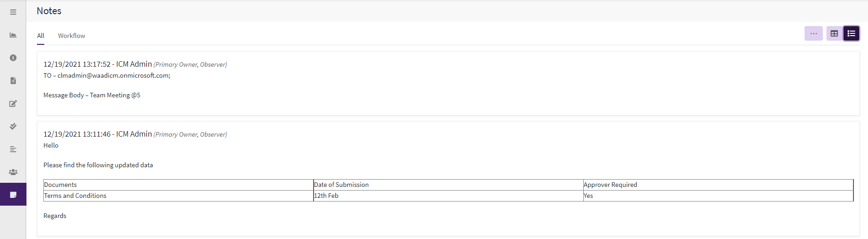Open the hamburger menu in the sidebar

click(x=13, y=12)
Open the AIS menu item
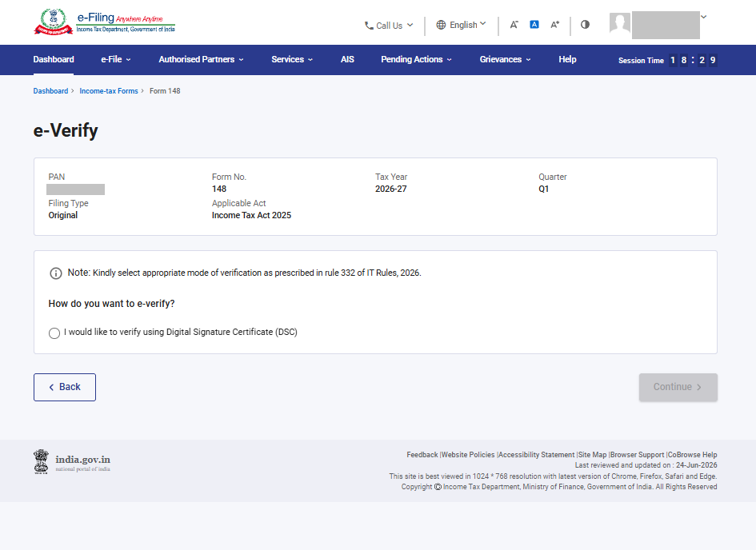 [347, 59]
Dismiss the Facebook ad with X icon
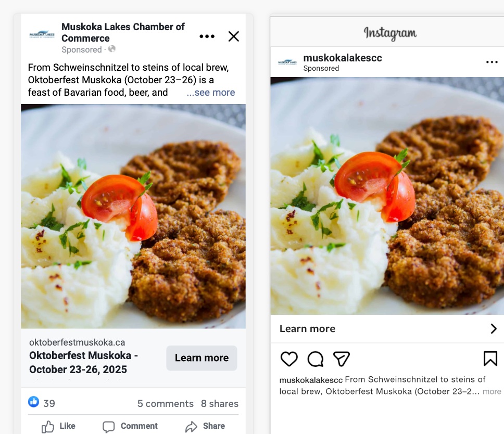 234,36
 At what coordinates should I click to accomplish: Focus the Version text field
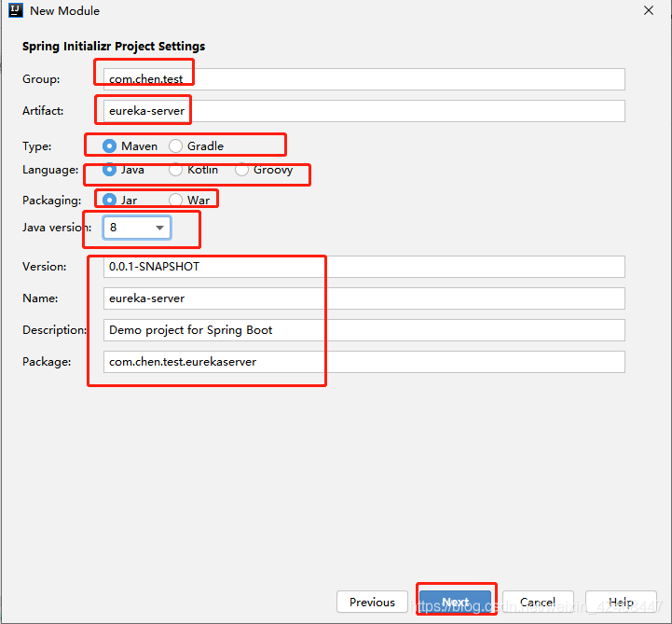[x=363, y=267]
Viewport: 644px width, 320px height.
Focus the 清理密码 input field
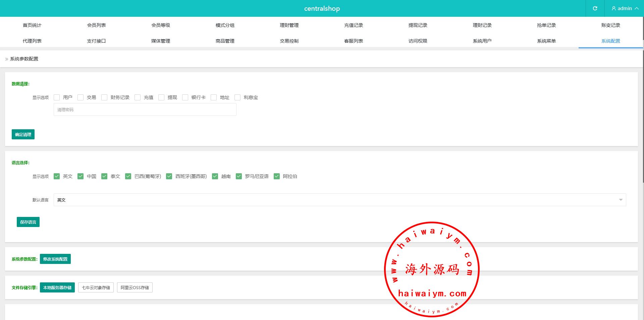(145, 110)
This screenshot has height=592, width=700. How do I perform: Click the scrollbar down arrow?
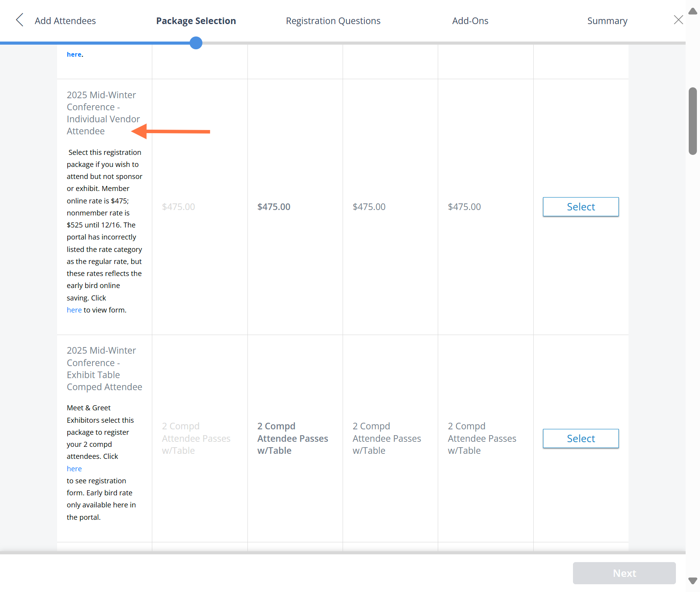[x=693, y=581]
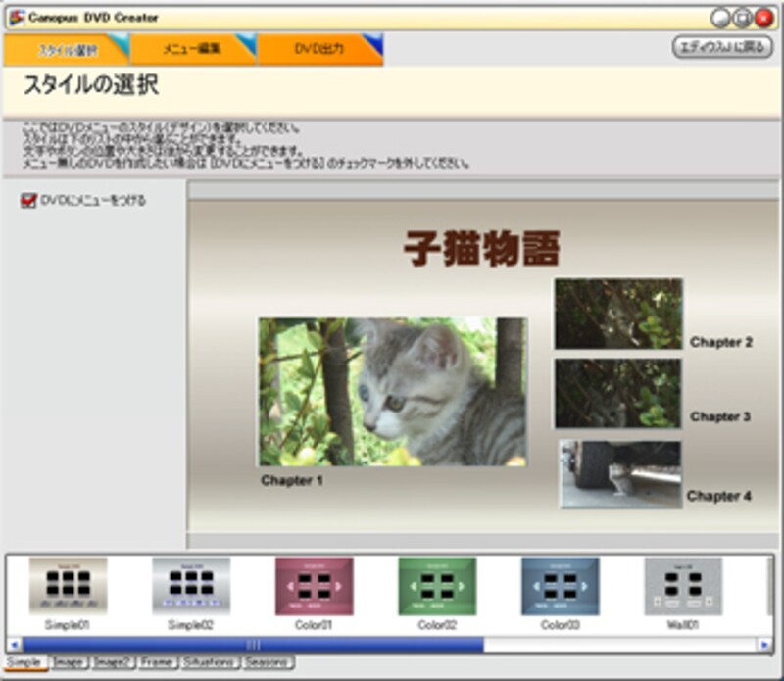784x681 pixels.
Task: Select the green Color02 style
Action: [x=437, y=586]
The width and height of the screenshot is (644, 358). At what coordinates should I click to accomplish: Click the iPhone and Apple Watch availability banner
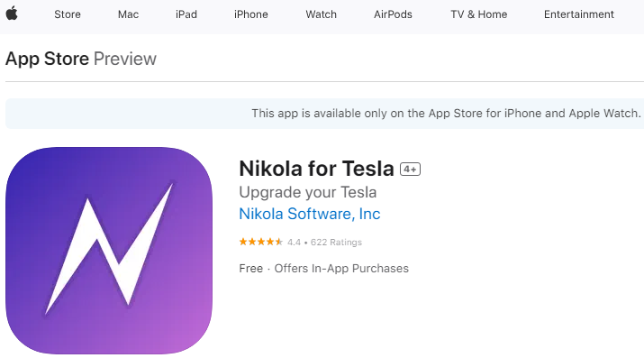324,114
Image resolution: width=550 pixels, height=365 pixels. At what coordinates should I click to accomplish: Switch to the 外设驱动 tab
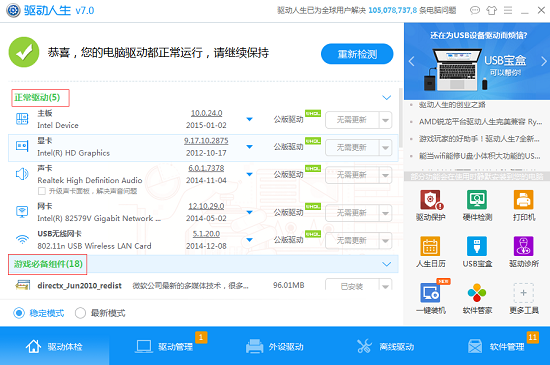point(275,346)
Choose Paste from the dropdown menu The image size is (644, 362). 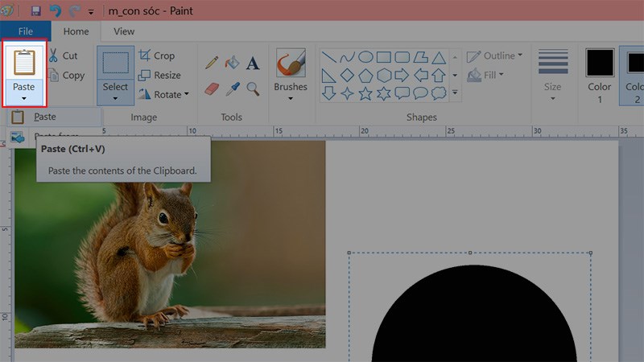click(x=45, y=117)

+++

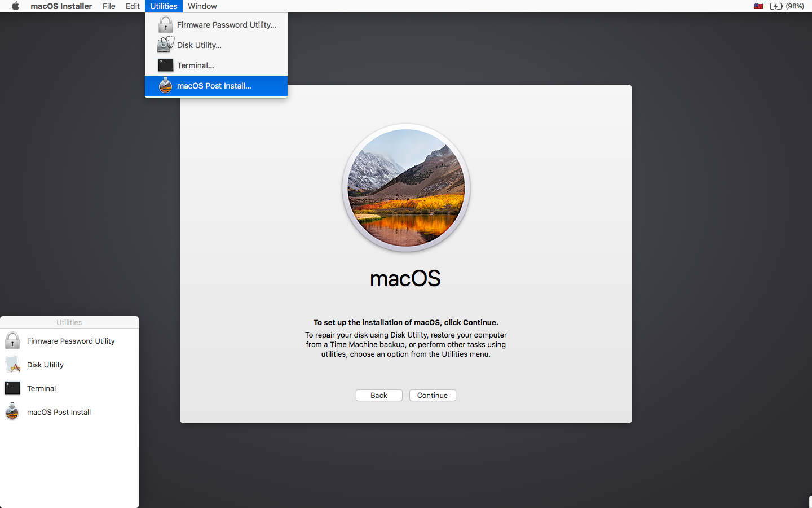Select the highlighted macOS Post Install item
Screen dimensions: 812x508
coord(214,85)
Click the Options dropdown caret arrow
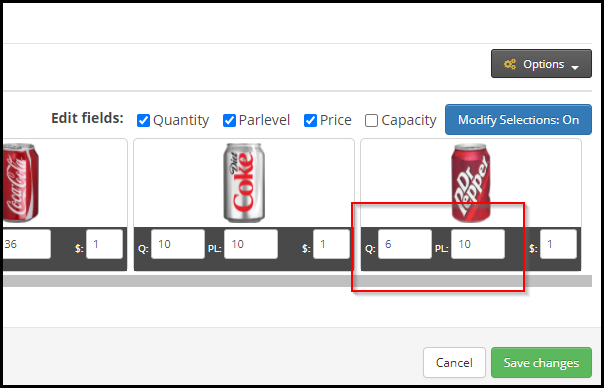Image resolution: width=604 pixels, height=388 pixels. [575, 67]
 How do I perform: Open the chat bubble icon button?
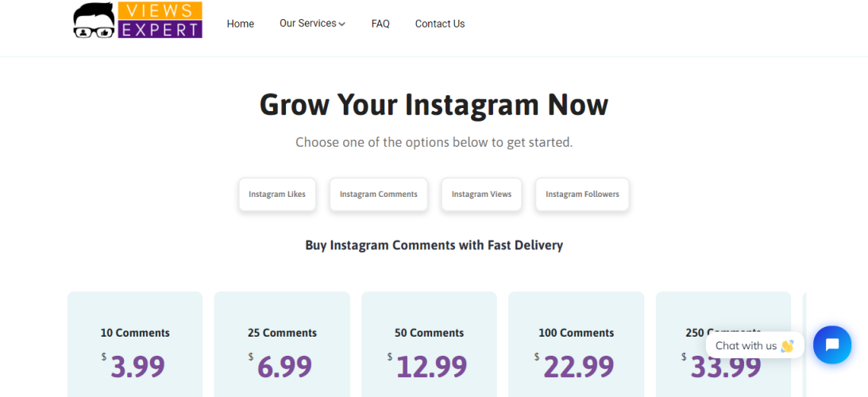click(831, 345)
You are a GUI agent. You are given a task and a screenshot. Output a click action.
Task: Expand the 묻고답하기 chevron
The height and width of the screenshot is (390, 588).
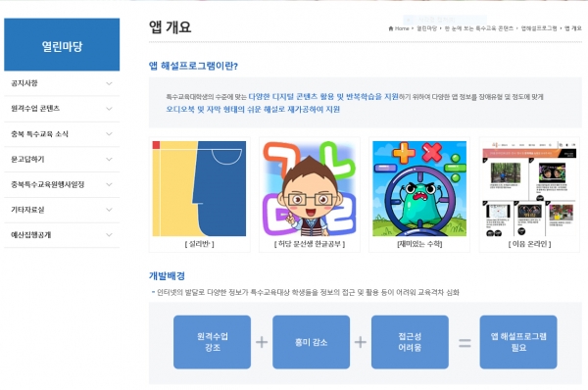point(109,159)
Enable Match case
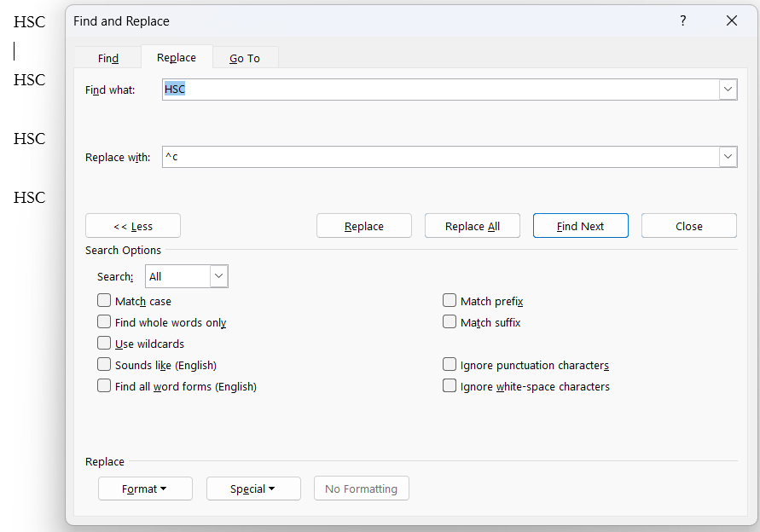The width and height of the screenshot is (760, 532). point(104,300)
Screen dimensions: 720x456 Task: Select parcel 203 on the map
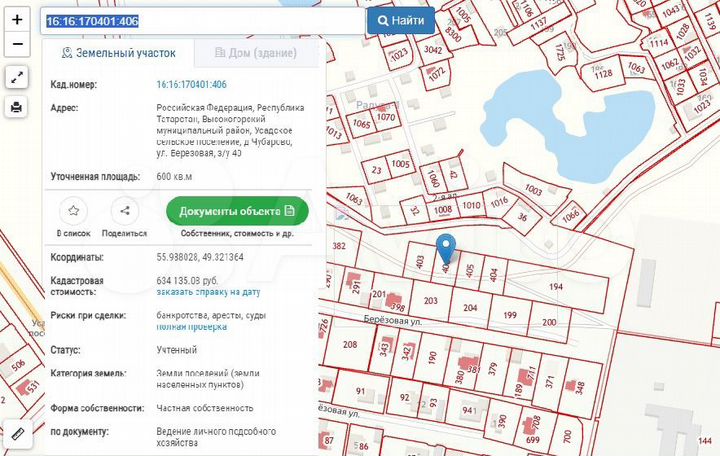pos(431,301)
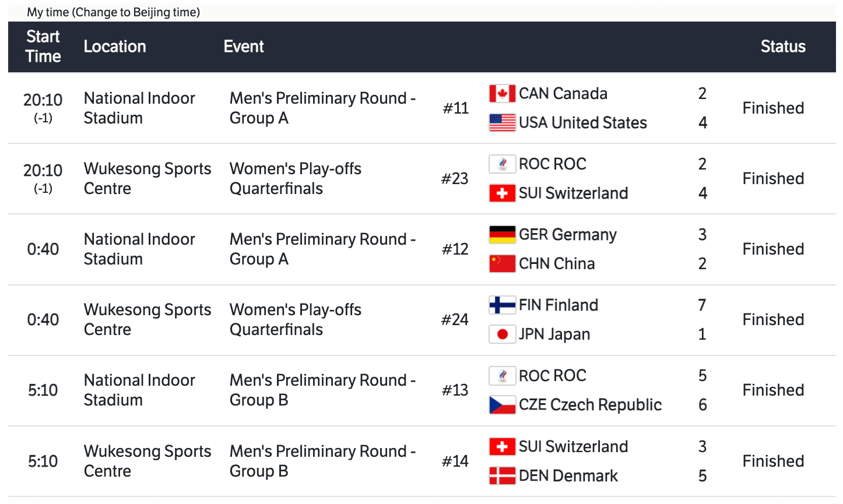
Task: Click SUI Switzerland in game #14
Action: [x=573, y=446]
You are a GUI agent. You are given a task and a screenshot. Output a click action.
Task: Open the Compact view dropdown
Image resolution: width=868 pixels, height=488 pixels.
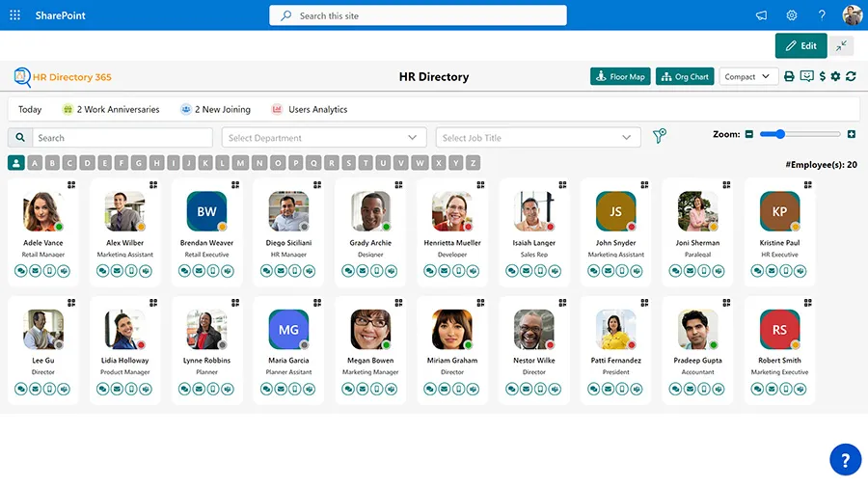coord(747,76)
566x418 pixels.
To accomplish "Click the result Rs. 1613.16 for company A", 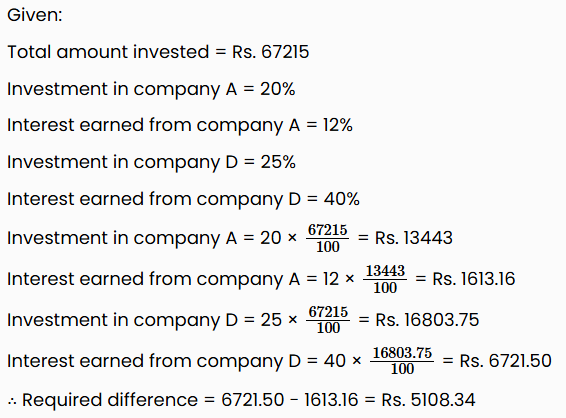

+++

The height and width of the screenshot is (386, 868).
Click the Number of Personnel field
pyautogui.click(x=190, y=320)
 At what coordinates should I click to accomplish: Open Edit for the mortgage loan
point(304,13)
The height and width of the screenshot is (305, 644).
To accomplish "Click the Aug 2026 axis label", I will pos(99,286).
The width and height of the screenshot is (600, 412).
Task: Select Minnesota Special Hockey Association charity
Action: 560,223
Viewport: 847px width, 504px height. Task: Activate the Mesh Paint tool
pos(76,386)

+++

• Your objective:
When you reach the line with "Image resolution: width=868" in the records above, begin repeating the lines exactly, and stop after the line with "the result Rs.". Skip all pictures.

• Solution for this task:
Image resolution: width=868 pixels, height=488 pixels.
coord(747,76)
566x418 pixels.
To accomplish "Click the result Rs. 1613.16 for company A", 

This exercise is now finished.